To solve for p, divide both sides of the inequality by 12:
p < 96/12
Simplifying the division gives you:
p < 8
Therefore, the correct answer is: p < 8.
3) In this problem, you are given the inequality g / -5 < -18.
To solve for g, multiply both sides of the inequality by -5 (note that when you multiply or divide both sides of an inequality by a negative number, you must reverse the inequality sign):
g > -18 * -5
Simplifying the multiplication gives you:
g > 90
Therefore, the correct answer is: g > 90.
4) An equation has an infinite number of solutions when the variables cancel out and you are left with a statement that is always true.

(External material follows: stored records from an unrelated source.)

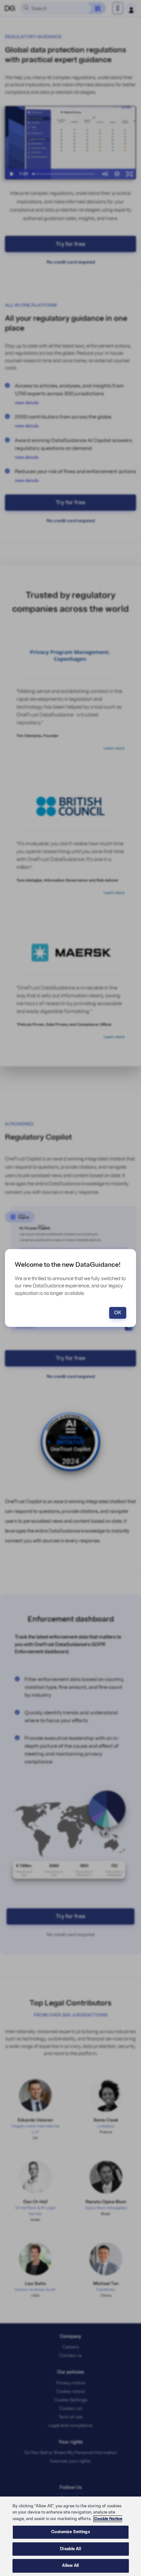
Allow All (70, 2565)
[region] (70, 2536)
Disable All (70, 2548)
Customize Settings (70, 2531)
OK (117, 1313)
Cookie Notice (108, 2518)
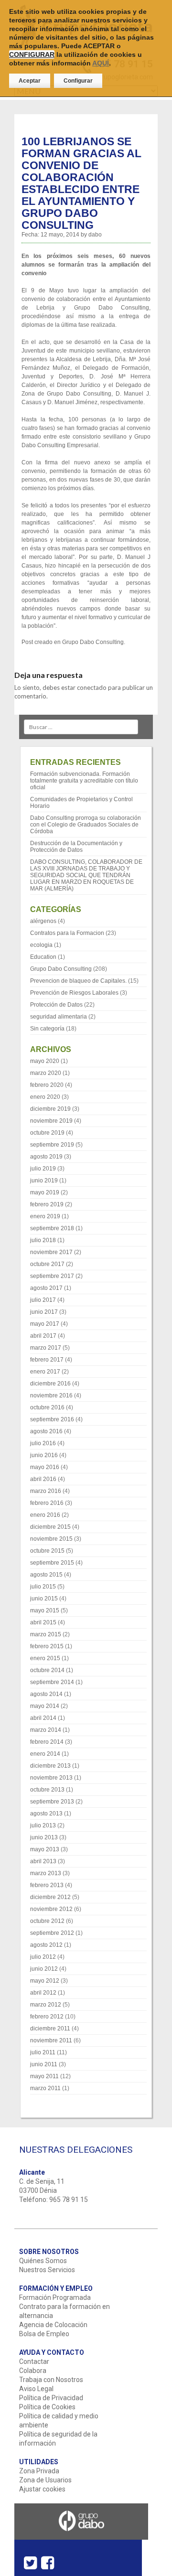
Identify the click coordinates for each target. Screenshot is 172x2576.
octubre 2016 (47, 1407)
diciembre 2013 (50, 1765)
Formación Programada (55, 2297)
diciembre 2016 (50, 1383)
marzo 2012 (45, 2004)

Looking at the given options, the equation that has an infinite number of solutions is:
c) 7x + 5 = 4x + 5 + 3x
Simplifying this equation gives you:
7x + 5 = 7x + 5
As you can see, the variable x cancels out on both sides, and you are left with the statement "5 = 5," which is always true. Therefore, this equation has an infinite number of solutions.
5) To solve this problem, you can translate the given statement into an inequality. The result of 6 subtracted from a number n is at least 2 can be written as:
n - 6 >= 2
To solve for n, add 6 to both sides of the inequality:
n >= 2 + 6
Simplifying the addition gives you:
n >= 8
Therefore, the correct answer is: n >= 8.